Deakin U will receive $3.8min in federal funding, 25 per cent of project cost, for its Future Economy Precinct, at the Waurn Ponds campus. The commitment is part of the government’s Geelong City Deal. The money will go towards extending access and utilities to accommodate resident manufacturers and researchers in targeted industries. Education Minister Dan Tehan, whose electorate’s boundary is 100kms or so to the west of Geelong, is enthusiastic about assisting regional universities.

Reducing the cost per announcement

The University of Melbourne announces this week it will launch Melbourne Connect, “a major new purpose-built innovation precinct.”

Um, isn’t that the project being built with Lendlease on the former Royal Womens Hospital site that the university announced last November (CMM November 21 2017)?.

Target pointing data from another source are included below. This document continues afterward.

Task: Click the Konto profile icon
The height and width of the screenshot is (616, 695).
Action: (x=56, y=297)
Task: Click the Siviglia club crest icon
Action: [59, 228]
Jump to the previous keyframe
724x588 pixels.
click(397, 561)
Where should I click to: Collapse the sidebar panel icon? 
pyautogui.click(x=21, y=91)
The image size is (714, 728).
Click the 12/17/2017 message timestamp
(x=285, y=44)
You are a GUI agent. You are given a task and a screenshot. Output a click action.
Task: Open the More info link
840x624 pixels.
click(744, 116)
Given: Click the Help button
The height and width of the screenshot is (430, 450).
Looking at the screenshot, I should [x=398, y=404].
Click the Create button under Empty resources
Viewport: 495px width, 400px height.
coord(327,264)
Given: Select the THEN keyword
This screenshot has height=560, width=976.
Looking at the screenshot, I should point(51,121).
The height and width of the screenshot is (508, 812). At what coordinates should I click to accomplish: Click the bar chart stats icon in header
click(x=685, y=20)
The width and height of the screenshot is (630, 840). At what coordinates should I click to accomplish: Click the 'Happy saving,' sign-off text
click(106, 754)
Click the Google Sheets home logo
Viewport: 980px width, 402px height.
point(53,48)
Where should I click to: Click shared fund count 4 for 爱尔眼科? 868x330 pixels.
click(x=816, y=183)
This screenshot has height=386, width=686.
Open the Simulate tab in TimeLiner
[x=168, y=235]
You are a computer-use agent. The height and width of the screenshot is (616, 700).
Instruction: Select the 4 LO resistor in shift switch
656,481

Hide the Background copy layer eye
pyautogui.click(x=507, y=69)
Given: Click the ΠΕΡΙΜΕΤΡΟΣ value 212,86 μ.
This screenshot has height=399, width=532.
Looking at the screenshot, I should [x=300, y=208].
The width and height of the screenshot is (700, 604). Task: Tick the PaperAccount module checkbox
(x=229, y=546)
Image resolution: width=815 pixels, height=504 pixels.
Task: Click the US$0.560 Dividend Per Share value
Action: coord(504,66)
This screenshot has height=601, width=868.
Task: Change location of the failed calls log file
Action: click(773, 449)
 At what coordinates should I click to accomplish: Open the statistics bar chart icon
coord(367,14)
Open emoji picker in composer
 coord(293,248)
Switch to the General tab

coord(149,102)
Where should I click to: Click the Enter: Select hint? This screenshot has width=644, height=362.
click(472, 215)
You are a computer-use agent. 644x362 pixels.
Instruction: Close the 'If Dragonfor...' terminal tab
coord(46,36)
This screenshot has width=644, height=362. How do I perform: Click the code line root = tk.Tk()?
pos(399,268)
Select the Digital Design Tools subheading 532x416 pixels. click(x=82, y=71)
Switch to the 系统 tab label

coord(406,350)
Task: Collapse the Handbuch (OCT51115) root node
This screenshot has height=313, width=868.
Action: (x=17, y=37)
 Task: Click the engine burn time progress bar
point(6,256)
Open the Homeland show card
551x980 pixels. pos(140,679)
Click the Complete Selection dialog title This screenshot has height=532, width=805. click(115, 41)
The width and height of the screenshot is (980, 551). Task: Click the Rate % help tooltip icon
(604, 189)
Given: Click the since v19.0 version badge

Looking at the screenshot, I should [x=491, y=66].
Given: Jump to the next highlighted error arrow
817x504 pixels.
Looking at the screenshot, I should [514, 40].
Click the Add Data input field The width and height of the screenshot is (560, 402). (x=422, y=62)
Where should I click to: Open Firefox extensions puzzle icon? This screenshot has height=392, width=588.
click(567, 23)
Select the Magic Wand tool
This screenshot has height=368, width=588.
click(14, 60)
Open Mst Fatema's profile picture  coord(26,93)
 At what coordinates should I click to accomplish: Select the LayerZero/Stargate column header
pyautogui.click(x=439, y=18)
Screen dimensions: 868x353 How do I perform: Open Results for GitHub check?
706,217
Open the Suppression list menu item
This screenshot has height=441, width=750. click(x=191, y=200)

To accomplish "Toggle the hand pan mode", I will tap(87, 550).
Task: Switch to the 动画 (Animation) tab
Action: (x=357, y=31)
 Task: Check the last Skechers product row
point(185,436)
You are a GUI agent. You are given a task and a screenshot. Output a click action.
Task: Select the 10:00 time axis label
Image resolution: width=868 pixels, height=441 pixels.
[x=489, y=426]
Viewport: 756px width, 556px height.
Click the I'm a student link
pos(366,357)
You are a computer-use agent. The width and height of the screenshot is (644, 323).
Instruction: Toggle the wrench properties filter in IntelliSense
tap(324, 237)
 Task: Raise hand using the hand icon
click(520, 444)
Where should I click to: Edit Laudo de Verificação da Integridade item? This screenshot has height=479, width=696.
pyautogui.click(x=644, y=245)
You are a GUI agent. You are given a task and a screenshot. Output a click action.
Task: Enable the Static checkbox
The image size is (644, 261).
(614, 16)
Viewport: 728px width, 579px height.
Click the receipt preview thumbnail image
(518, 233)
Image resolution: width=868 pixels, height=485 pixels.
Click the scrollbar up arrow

That’s the one. With construction not complete to 2020 presumably there are two more annual announcements to come Understandably so, with a reported cost of $500m the partners will want to announce to get the cost per announcement to at least $125m.

How to make friends and influence people

For a small business-person wondering if anybody in a university can help with an R&D issue the big problem is how to find out who to ask. So, many don’t. The Group of Eight and Business Higher Education Roundtable get this. Yesterday they sat down with people from SMEs and government to talk about what can be done.

The agenda addressed comms and connections, initiatives and incentives and who should insure practical proposals don’t fall through the cracks, chasms more like, between ideas and application.

The meeting was also an opportunity for the Go8 to advance the emerging idea of a translational research fund, to transform basic discoveries into products and services. This is what the Medical Research Future Fund is designed to do for medical science but there is no equivalent resource for other fields. The Eight adds redirecting funds from the R&D tax concession is a way to pay for it.

Appointments, achievements

The Great Barrier Reef Foundation has announced $300 000 funding for Peter Harrison (Southern Cross U) and Matthew Dunbabin (QUT) to propagate coral by larval reseeding.

Robert Wood is to join UTS to lead the Future Academy in the university’s business school. Professor Wood joins from UNSW. The Future Academy’s, now being planned, will “focus on helping individuals reskill and upskill.”

Sports scientist Ben Jackson from UWA is the Western Australia Young Tall Poppy for 2018.